§ **Data for the task**:
------------------------------

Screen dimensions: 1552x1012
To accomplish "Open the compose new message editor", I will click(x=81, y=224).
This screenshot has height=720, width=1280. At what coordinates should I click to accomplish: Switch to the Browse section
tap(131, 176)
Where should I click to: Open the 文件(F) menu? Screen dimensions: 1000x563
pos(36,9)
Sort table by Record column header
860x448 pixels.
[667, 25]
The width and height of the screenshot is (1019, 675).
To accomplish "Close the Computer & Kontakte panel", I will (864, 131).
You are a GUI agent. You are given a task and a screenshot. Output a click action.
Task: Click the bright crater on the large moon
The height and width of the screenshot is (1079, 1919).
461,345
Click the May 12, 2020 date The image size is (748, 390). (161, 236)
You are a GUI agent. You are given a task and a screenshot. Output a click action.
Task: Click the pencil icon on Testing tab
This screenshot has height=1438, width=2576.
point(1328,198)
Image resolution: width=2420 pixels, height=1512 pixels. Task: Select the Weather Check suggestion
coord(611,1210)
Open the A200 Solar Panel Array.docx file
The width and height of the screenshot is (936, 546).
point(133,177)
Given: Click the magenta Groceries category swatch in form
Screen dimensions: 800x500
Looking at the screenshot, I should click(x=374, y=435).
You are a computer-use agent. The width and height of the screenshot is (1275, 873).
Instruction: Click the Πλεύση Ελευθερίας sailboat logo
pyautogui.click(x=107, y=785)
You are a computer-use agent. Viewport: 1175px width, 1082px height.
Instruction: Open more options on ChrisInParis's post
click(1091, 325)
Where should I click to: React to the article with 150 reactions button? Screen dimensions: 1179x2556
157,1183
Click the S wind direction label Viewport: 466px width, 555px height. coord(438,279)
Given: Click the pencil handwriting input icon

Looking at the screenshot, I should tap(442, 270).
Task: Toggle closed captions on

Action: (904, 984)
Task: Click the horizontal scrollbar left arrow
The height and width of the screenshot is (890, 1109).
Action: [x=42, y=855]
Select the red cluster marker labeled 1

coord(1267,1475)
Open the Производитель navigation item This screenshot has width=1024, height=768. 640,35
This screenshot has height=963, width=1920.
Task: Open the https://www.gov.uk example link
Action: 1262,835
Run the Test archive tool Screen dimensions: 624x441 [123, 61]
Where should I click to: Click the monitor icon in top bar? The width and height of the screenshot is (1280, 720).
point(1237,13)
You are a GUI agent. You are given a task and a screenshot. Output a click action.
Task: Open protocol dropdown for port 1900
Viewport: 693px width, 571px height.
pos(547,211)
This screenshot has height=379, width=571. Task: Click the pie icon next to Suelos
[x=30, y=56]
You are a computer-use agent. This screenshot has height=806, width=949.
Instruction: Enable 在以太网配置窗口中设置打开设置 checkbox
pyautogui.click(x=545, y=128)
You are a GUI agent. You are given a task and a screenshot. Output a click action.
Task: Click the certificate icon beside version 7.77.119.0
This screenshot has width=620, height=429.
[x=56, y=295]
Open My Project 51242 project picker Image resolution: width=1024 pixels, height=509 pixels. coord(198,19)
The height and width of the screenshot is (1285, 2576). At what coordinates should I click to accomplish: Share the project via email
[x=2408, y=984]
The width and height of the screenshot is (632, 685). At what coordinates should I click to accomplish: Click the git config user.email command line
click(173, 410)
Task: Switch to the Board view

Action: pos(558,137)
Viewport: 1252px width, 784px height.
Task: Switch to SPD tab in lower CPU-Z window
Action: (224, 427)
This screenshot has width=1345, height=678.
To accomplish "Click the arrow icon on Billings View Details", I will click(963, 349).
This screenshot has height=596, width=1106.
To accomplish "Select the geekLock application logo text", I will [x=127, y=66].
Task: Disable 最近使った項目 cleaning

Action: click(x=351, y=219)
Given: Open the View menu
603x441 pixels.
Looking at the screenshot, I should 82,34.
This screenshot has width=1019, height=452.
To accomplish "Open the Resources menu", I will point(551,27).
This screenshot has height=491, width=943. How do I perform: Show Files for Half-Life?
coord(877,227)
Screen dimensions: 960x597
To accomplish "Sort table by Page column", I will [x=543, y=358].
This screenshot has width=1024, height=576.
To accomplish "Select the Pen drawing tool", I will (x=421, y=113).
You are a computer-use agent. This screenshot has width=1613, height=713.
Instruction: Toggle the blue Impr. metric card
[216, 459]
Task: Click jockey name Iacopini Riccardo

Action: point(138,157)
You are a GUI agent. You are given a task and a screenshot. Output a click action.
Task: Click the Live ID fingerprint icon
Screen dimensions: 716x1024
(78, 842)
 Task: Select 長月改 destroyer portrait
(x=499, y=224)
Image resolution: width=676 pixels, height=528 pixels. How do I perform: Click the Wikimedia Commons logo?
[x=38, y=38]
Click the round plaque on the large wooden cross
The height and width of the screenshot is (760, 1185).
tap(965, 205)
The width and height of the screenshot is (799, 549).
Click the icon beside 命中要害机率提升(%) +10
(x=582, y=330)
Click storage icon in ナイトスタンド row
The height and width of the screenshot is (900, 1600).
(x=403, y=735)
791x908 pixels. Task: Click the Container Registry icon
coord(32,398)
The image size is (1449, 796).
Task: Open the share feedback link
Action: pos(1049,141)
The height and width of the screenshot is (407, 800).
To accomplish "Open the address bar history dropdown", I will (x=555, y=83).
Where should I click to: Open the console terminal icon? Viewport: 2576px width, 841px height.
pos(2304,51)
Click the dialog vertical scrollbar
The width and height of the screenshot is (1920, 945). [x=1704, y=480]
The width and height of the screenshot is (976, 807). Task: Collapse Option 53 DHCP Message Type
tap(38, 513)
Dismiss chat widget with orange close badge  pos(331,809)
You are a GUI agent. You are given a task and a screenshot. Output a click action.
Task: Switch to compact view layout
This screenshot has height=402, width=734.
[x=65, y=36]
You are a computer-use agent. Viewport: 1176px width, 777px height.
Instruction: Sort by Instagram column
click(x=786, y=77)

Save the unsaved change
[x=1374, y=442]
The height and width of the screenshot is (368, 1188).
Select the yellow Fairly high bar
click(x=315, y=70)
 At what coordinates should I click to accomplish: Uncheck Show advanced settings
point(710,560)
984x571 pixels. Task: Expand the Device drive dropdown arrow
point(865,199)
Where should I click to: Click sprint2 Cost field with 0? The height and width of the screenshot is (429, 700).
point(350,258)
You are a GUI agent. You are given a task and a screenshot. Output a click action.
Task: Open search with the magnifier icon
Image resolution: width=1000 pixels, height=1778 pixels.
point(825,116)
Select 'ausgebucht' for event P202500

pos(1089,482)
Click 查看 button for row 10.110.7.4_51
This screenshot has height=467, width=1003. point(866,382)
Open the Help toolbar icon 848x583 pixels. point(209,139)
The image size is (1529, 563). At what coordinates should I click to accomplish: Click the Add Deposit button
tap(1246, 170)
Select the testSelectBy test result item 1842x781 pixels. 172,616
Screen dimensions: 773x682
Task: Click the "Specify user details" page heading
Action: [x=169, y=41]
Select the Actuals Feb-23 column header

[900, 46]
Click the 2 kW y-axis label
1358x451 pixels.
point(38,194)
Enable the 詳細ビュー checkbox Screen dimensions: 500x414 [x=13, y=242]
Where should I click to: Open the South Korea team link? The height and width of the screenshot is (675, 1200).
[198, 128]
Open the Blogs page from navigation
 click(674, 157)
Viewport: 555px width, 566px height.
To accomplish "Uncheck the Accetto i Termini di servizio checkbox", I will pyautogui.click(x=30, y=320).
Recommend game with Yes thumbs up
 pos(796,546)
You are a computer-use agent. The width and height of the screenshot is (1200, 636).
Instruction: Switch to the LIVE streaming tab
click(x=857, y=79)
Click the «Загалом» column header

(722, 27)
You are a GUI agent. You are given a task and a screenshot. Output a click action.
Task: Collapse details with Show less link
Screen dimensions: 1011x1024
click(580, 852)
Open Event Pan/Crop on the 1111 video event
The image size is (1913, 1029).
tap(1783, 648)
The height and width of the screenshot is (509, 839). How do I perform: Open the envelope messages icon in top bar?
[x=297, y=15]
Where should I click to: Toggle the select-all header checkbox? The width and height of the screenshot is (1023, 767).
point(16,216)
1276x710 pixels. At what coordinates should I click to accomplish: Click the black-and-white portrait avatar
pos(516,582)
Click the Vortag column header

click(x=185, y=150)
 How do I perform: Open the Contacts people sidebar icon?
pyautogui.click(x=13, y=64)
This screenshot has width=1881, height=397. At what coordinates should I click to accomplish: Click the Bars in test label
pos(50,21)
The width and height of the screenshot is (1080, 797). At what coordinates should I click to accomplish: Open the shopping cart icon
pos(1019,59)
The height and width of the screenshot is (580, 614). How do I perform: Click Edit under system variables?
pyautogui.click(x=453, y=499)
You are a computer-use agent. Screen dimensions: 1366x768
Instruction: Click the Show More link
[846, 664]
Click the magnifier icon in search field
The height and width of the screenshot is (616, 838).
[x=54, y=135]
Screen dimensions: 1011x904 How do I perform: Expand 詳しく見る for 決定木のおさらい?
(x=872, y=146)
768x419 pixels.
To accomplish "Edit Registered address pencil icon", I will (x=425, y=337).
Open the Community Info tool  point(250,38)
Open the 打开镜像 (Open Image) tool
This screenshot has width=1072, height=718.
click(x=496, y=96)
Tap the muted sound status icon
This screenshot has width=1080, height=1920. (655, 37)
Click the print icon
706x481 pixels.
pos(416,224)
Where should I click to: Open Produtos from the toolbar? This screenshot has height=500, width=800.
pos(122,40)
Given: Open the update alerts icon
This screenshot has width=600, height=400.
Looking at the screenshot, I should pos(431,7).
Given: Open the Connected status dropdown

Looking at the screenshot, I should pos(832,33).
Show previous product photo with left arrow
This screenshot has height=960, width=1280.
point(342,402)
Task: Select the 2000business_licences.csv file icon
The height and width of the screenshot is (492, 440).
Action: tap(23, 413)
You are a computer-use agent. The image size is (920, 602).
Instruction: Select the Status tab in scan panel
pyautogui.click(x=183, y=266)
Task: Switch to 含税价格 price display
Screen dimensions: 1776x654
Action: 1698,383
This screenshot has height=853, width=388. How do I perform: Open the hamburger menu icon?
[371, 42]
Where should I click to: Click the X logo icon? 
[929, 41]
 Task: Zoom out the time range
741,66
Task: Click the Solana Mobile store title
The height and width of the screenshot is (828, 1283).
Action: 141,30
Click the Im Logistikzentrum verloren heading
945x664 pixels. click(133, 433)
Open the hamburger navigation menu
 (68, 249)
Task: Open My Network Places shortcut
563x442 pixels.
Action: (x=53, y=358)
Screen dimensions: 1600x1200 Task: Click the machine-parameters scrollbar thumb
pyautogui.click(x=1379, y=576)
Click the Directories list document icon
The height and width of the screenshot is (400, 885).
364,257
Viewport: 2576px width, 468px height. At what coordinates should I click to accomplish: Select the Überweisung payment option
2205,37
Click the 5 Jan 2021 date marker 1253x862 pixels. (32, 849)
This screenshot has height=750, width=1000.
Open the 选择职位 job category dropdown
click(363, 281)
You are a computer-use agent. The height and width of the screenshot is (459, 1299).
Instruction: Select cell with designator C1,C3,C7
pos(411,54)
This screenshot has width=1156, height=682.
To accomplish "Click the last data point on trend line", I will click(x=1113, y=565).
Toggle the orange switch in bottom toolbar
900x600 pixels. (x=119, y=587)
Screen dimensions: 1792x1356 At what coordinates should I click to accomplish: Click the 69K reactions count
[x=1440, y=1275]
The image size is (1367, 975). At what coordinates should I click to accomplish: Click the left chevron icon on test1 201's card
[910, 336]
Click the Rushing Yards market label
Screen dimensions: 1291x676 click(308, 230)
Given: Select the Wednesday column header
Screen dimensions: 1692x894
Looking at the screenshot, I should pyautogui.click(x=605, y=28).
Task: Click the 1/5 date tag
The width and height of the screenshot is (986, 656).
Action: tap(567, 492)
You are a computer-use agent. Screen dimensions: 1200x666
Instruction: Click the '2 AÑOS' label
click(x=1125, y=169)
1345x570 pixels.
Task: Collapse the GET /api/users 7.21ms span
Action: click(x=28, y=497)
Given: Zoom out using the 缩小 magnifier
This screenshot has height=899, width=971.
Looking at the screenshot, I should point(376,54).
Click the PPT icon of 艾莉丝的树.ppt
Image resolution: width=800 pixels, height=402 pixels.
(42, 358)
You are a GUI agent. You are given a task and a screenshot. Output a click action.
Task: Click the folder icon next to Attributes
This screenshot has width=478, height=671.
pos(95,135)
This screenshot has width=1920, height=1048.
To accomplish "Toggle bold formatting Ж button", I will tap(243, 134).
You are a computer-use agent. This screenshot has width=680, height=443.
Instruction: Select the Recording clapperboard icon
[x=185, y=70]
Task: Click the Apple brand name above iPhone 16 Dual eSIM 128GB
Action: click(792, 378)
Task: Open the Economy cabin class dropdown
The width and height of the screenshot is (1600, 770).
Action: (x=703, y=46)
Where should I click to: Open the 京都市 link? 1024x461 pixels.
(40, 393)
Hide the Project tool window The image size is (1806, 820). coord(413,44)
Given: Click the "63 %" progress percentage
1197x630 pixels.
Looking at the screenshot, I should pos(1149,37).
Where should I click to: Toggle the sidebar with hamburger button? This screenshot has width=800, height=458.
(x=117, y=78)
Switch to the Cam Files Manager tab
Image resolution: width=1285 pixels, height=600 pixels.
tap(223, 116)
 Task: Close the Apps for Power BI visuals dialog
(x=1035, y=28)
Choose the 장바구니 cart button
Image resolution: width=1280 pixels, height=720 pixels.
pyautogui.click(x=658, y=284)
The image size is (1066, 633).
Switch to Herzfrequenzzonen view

------------------------------

§ **Your instructions**: Look through the entries above; copy each line where the string "address" appears.

§ **Exercise result**:
To accomplish "Open the address bar history dropdown", I will (x=555, y=83).
To accomplish "Edit Registered address pencil icon", I will (x=425, y=337).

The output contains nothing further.